Tonight I believe I have to babysit, or maybe that's tomorrow night. I need to get a dayplanner to keep up with my life.

Everyone please pray I don't kill one of the boys on the walk home from their school today, and that Samuel doesn't kill himself by running into traffic. Out of all the awful things I have to do for this job, I think picking the boys up from school is what I hate the MOST!

XOXO,
Mandy


PS- Yesterday when I got Elsa from daycare, she had a cut on her face from getting in a fight with a little boy who bit her. Then I get home and Samuel has a black eye from who knows what. These kids look like street fighters. Insanity.

Tuesday, March 22, 2011

ELSA FAIT CA CA!!!

I officially got Elsa to poop in a mini toilet. I feel so accomplished, its like a huge stepping stone and I was there for the first time. After she finished I showed her, and said good job Elsa! So good! and clapped. As soon as she saw it she started to cry. She ran to her room (naked) and grabbed a diaper, then ran back to the bathroom and bent down to put it in the diaper. I stopped her. Then she cried despite my applause and praise for 10 minutes wailing ca-ca, ca-ca! Crazy kid, but this may mean no diapers soon :) yay! Of course I took a picture (not of the poop) of her on the potty! Hope it can embarrass a future date! :) Way to go Elsa!

XOXO,
Mandy

So, you're thinking about becoming an au pair..

Here is some advice I have for those of you who read my blog, in research of being an au pair.

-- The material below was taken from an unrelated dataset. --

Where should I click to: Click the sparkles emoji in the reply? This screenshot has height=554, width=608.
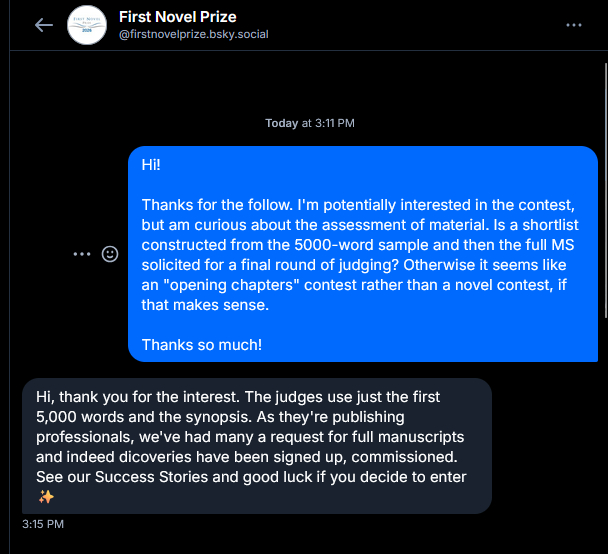46,497
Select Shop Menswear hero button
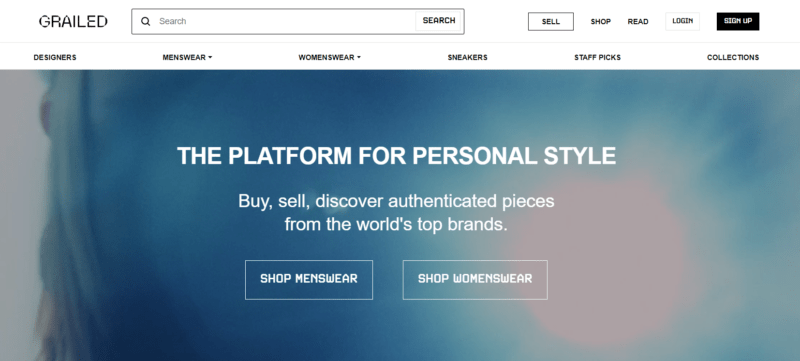This screenshot has width=800, height=361. [x=309, y=279]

  • Do not work for a family with more than 3 kids, I never thought the jump from watching the occasional 3 to a family with 4 would be big, but its HUGE.
  • Find a family with kids who are well behaved or semi well behaved. If they parents say, "they're kids" RUN!
  • Try to talk to the former au pair before, and ask a ton of questions.
  • Don't get a job where you'll be the families 1st ever au pair.
  • Get a schedule, and sign a contract. I still haven't and I am working 25 hours more than is allowed by law.
  • Try and find a family who will pay for your French courses. If not, they cost your entire income. 
  • Don't work for Ivy League graduates. Especially not French Ivy League graduates. 
  • Make sure you are not taking a kids room, or the kid will forever think it is there room, and therefore think she has the right to go in it and rummage as she pleases.  
Thats all I can think of at the moment. I think if I put it in an advice forum, it doesn't look like I am complaining. (better Pops?) :) 

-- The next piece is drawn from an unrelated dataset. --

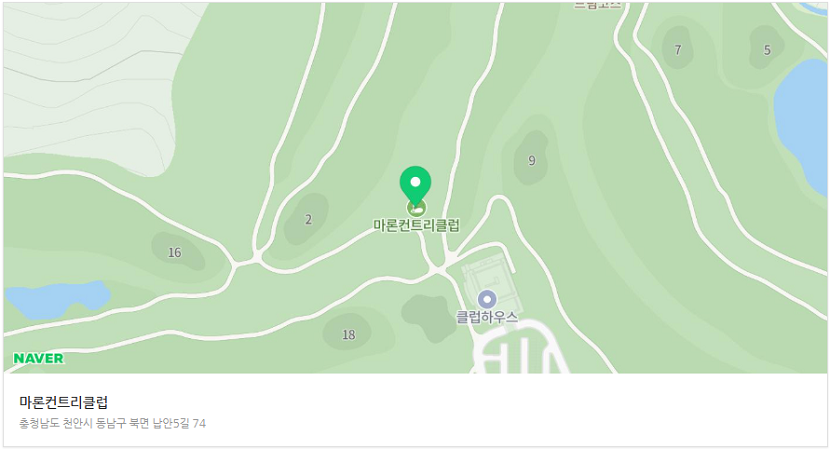Select hole number 2 on the map
The width and height of the screenshot is (830, 449).
click(x=309, y=219)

Tonight I am hoping I'll be able to go out. I got invited for drinks with a New York businessman working in Paris for a couple weeks. He seems nice, and nothing is better than free drinks (especially on my salary).

I miss Madison already, I started talking to myself last night, I took for granted having an English speaker always around here to talk to. I hope everyone likes their gifts she brought back.

XOXO,
Mandy

Monday, March 21, 2011

Mater

I had another great Sunday. I don't care if it makes me a bad au pair. Sundays without children will forever be my favorite days here. And besides no children means no dealing with their parents, so who can blame me?

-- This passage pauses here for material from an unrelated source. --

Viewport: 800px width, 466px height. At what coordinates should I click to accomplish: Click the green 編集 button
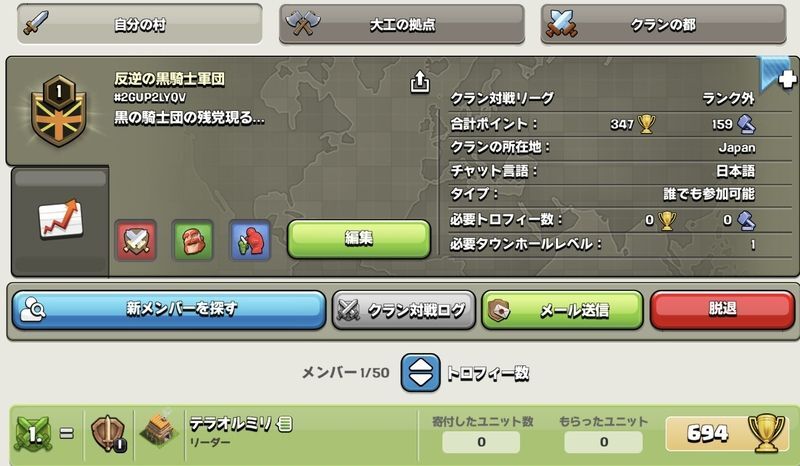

Maddie and I woke up early and headed out. We went to the McDonalds down the street, because I wanted a sausage biscuit for breakfast. I started in French ordering a sausage biscuit, but that didn't work. Then I tried English, pleading with the guy. Also didn't work. In France they serve pancakes with nutella for lunch. I began to try and argue with the man.  Madison stood behind me looking horrified. Eventually I gave up and had to walk away to keep from yelling at him. I only wanted 1 dang sausage biscuit.

After breakfast we got on the metro to meet a new friend Mr. Jordan Fein introduced me to - a fellow NYU student studying abroad in Paris. We went to Hillsong together. I think any young person in the Paris area should go to Hillsong. It's pretty cool.

After church, Madison and I went to Champs Elysse. It's the only place in Paris with places open on Sundays. We went in search of getting me a new French cell phone. Madison was happy there were crepe stands, and got one with Nutella. She loved it. I think there are 2 kind of people, ones who love crepes and ones who don't. I am in the latter category. We stopped in the Restaurant my "French boyfriend" works at and got free coffee and some good company for a bit. The place was empty. Madison giggled as we tried to speak to each other, but in her defense, I bet it is pretty hilarious. Then we went grocery shopping for things Madison wanted to bring back to the states with her. She got applesauce in pouches, madeleines, chocolate, and wine (not for herself). Sounds all pretty French to me.

We decided to end her French stay here at my mom's and my favorite restaurant in Paris, Chez Clement, or the Chili's of Paris I like to call it. We were loud and obnoxious, like any good American should be when eating out in France. We headed over to the trusty pub after dinner. We met 4 American men here on business. They all grew up in either Texas, Oklahoma or Louisiana, so they spoke with Southern drawls. One even graduated from Richardson High School and grew up on the street behind my house. Small world huh? Well they all live in the Dallas area now, and one (picture Mater from Cars) offered me the position to nanny for his son who will be born in July for twice what I make here. They made me miss the states so badly. At this point I'm thinking I'll be going back at the end of July. Only a crazy would ever leave TX.

XOXO,
Mandy

Saturday, March 19, 2011

Sorry to neglect.

I have been having so much fun with my babysister exploring Paris. We went to Sacre Cours, and all over the place. The pictures say it all, go look on my facebook.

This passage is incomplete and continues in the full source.